It began as your own story had, with a young race discovering the Secrets, and the Shiplords coming to chastise them. You saw tightening faces as the world around you fell away, swooping back to show the entire star system, one gifted with twelve planets and two asteroid belts. Life grew upon the second world, which you recognised as the one upon which you stood. Yet none of that was seen by the Shiplords, until the Zlathbu discovered the First Secret.

"We came, of course," Kymri said, yet their face seemed as drawn as your own, and markers for something very close to disgust flared high within the manner of their words. "To find those who had opened a way between the stars, and to ensure they would never be able to harm them."

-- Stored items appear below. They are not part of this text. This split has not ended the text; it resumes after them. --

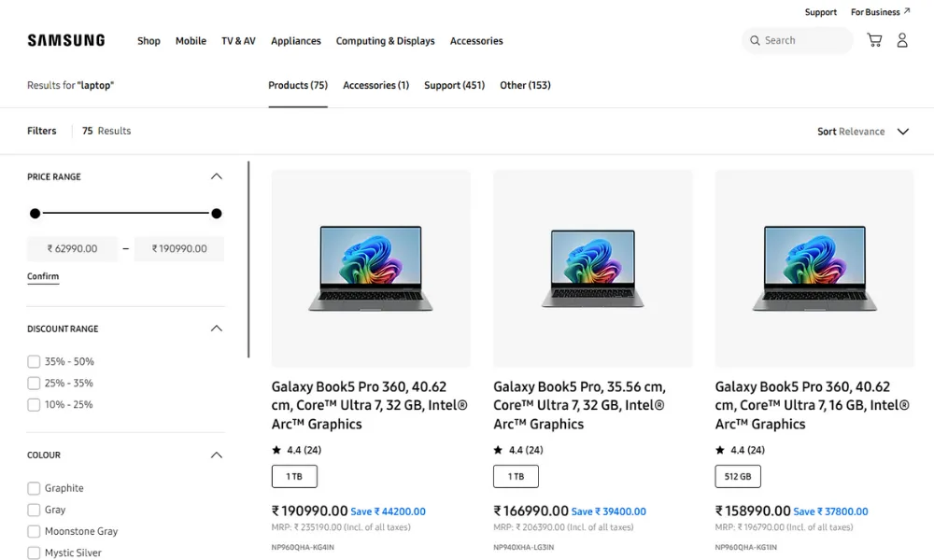Collapse the Discount Range section
The image size is (934, 560).
(217, 329)
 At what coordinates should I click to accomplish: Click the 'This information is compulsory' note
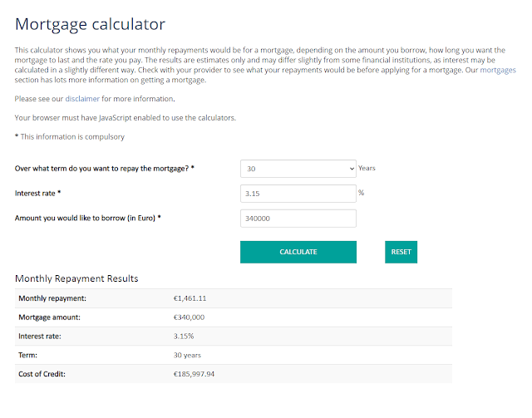click(x=70, y=136)
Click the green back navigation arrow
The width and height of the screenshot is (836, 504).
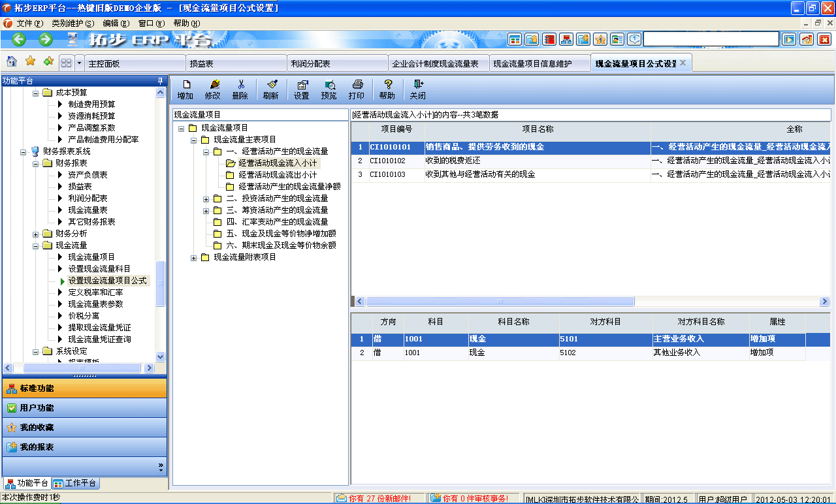[18, 39]
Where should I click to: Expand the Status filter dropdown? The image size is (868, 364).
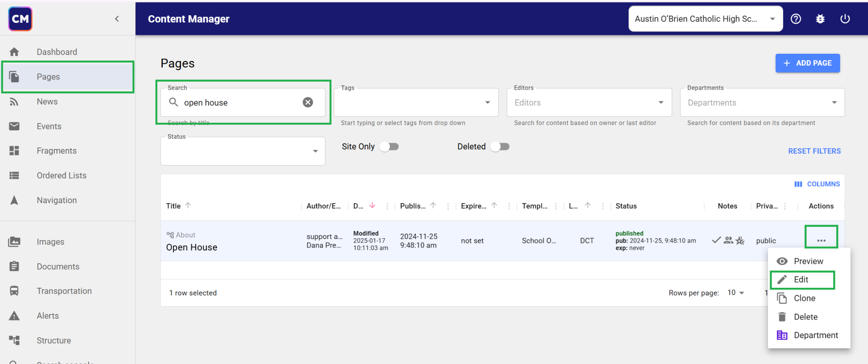pos(315,151)
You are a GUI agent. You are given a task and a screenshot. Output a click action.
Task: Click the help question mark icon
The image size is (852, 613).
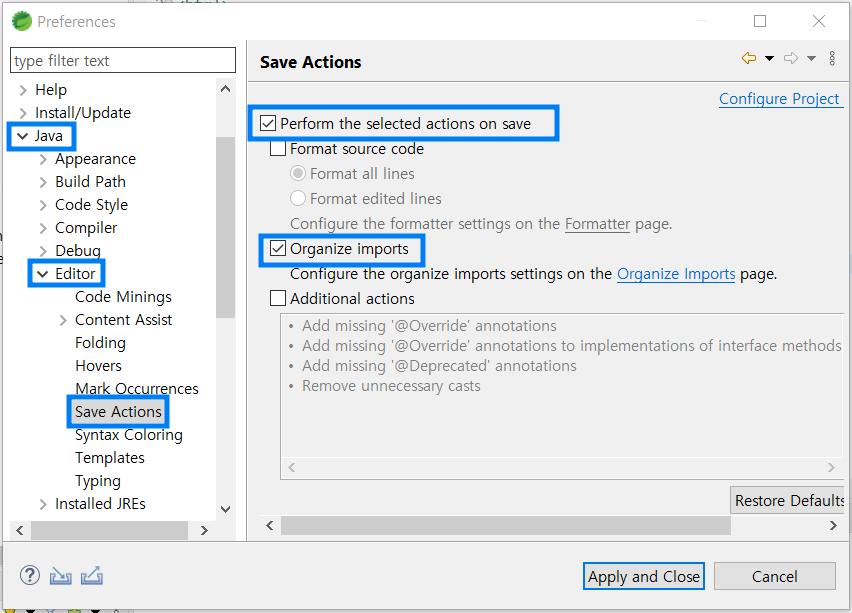tap(30, 575)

"Once it might have been different," they sighed, "but not now. Now the Tribute Fleet came, passed down our directives and a lesson of pain, and then left again. A world expertly crushed, so it was thought, like so many that had come before it."

To Witness Again: 74 – 30 (Scars of the Sorrows) + 15 (A World Worth Saving) = 59. Minor Success

You looked away then, trusting Sidra to listen for anything of value as the events played out around you. Your focus turned to Kalilah, who had taken a place beside you, her hands shaking as they ran through the carpet of life below her. Sparks of crimson spun between her fingers, the primal destruction that had served among humanity's most deadly weapons in the Second and Third Battles of Sol. A single touch of those, meant with intent, could have shattered the tower around you. And yet, even as the history so close to her own trauma played out before her eyes, she didn't move.

Instead her eyes stayed fixed on the image of Kymri, drinking in everything the Shiplord said, and everything they didn't. They spoke not a word of necessity, accepting in full the weight of the moral horror of their race's actions – inasmuch as any who let it happen could – and offering no excuse. Yet their face turned what would be pale in a human as the tale moved to the action of the fourth Tribute Fleet to visit the Zlathbu.

"Only one Collector was able to win far enough from the trap sprung upon them to successfully launch courier drones. Of those drones, only the two that fled into the space between stars survived long enough to charge their FTL drives. Despite their successes, that was a Directive that the Zlathbu did not break." They said, and the projection of the star system around you shifted. The asteroid belts flickered away, and the planets closest on each side to the Stellar Exclusion Zone for FTL bleached to silver. The same silver as the lifeless metal desert that covered the world upon which you stood.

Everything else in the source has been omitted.